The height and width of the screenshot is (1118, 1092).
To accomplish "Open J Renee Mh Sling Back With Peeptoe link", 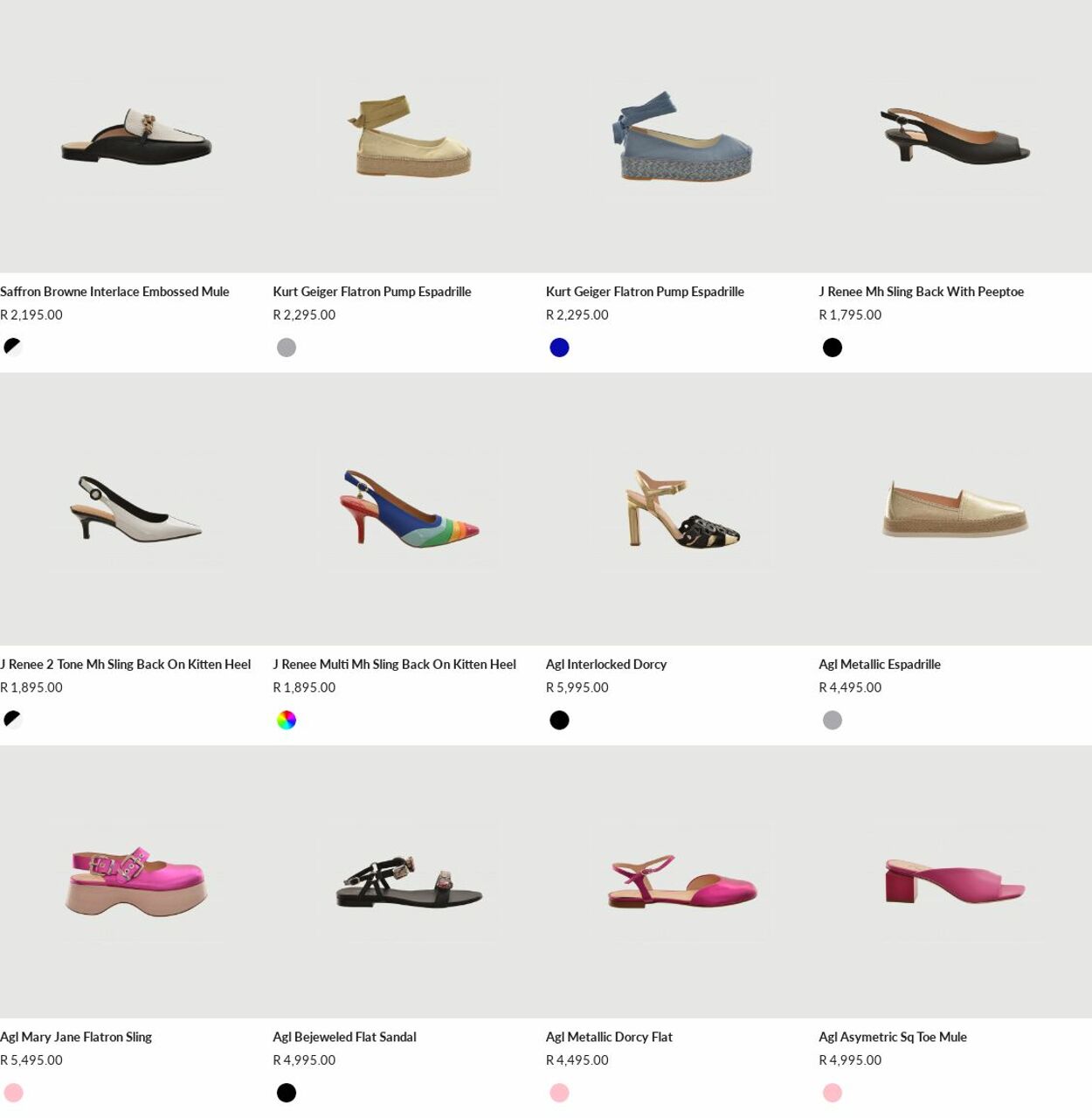I will 921,292.
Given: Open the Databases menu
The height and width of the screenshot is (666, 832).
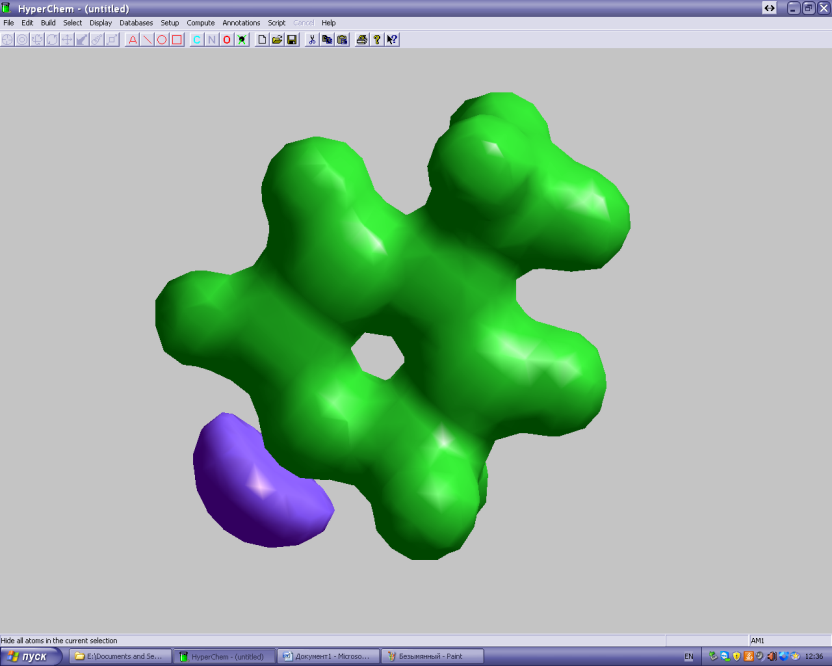Looking at the screenshot, I should 136,22.
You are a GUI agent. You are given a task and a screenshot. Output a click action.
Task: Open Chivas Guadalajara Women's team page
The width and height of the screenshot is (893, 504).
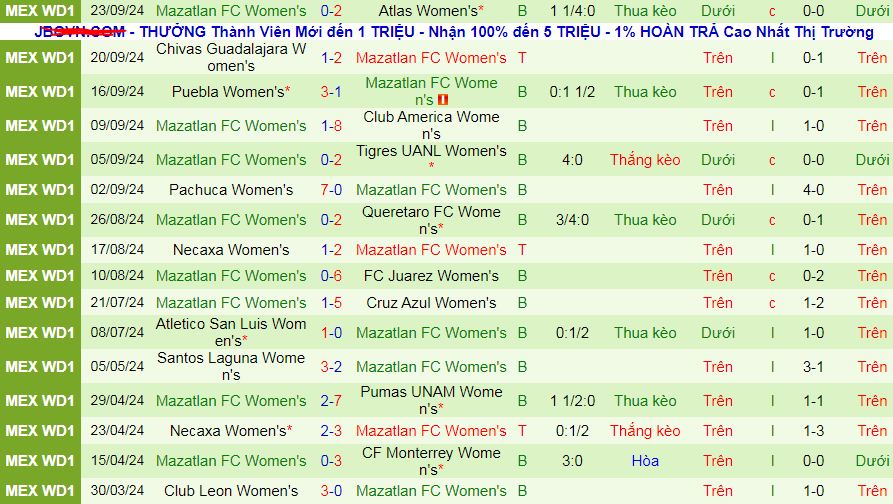(x=231, y=57)
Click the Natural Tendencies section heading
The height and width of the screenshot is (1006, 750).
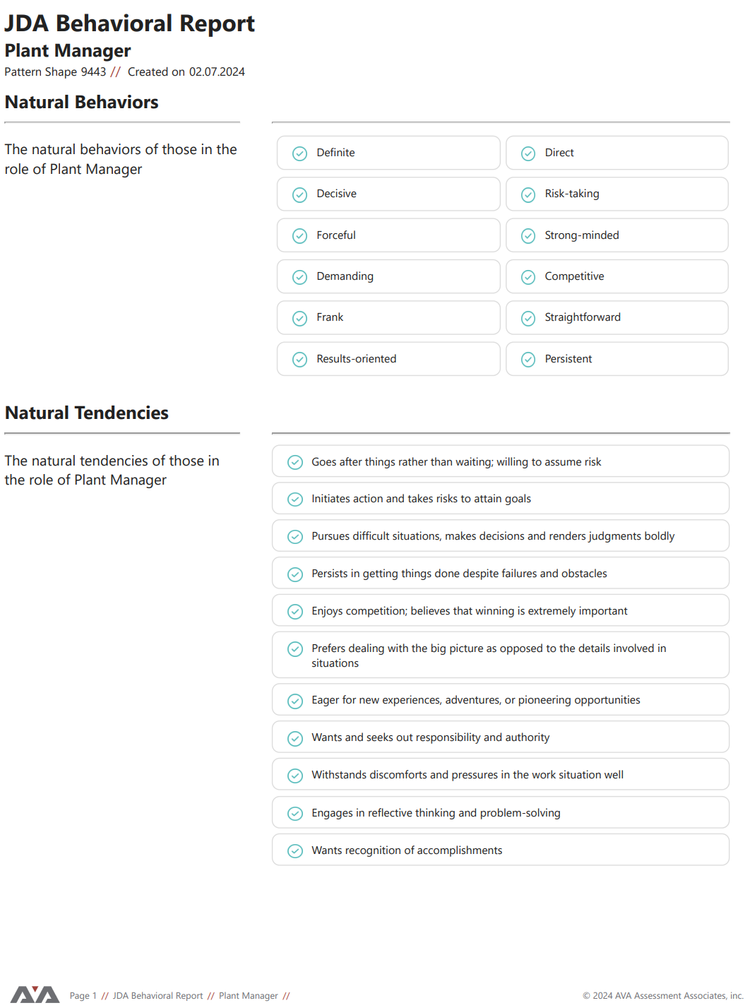click(87, 413)
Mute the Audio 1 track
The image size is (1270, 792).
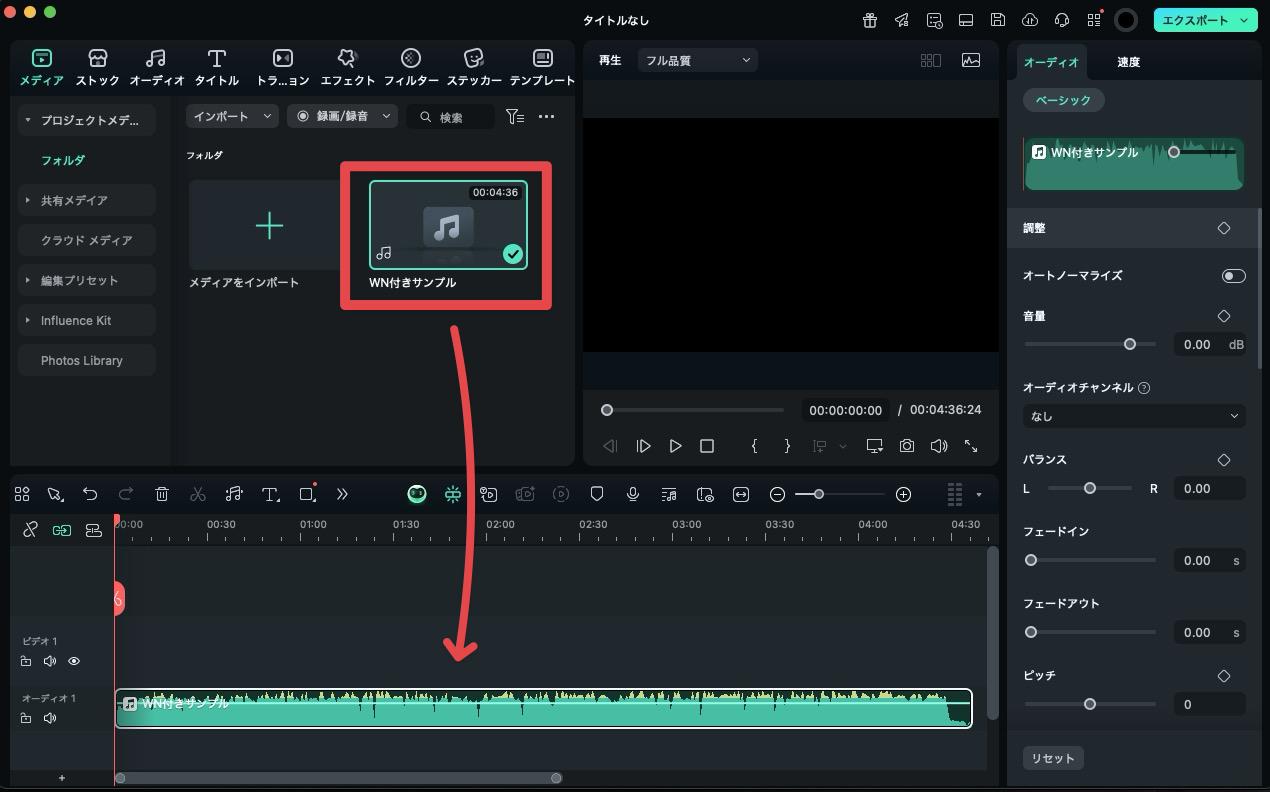50,718
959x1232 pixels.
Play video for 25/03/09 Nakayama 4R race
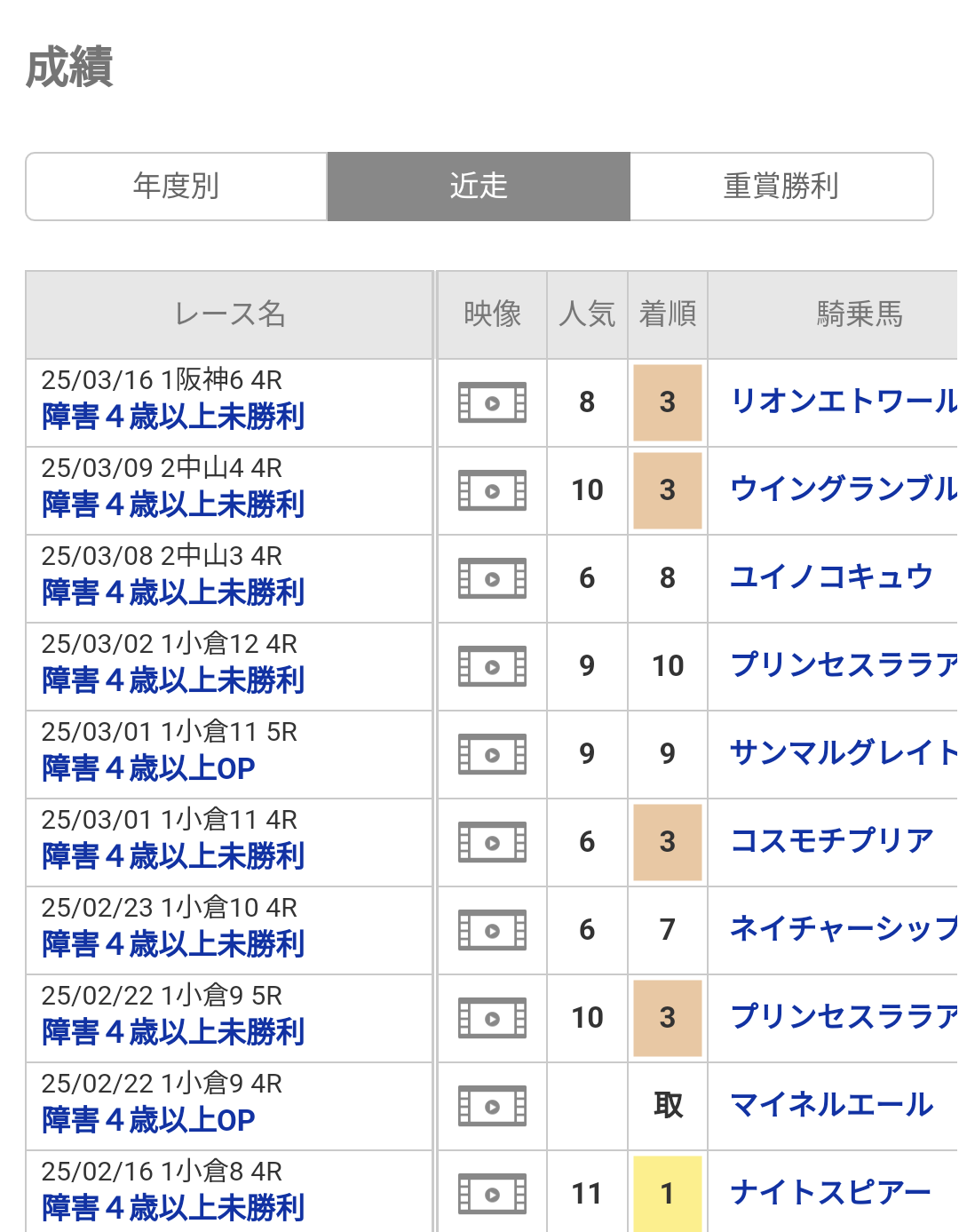(492, 490)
#####
_The task:_
Make an exact copy of only those lines that run from the line with "The width and" through the end of the records, excluding pictures.

_Response:_
The width and height of the screenshot is (893, 504).
(x=231, y=57)
Click the Natural Tendencies section heading
The height and width of the screenshot is (1006, 750).
click(87, 413)
Mute the Audio 1 track
The image size is (1270, 792).
50,718
959x1232 pixels.
Play video for 25/03/09 Nakayama 4R race
(492, 490)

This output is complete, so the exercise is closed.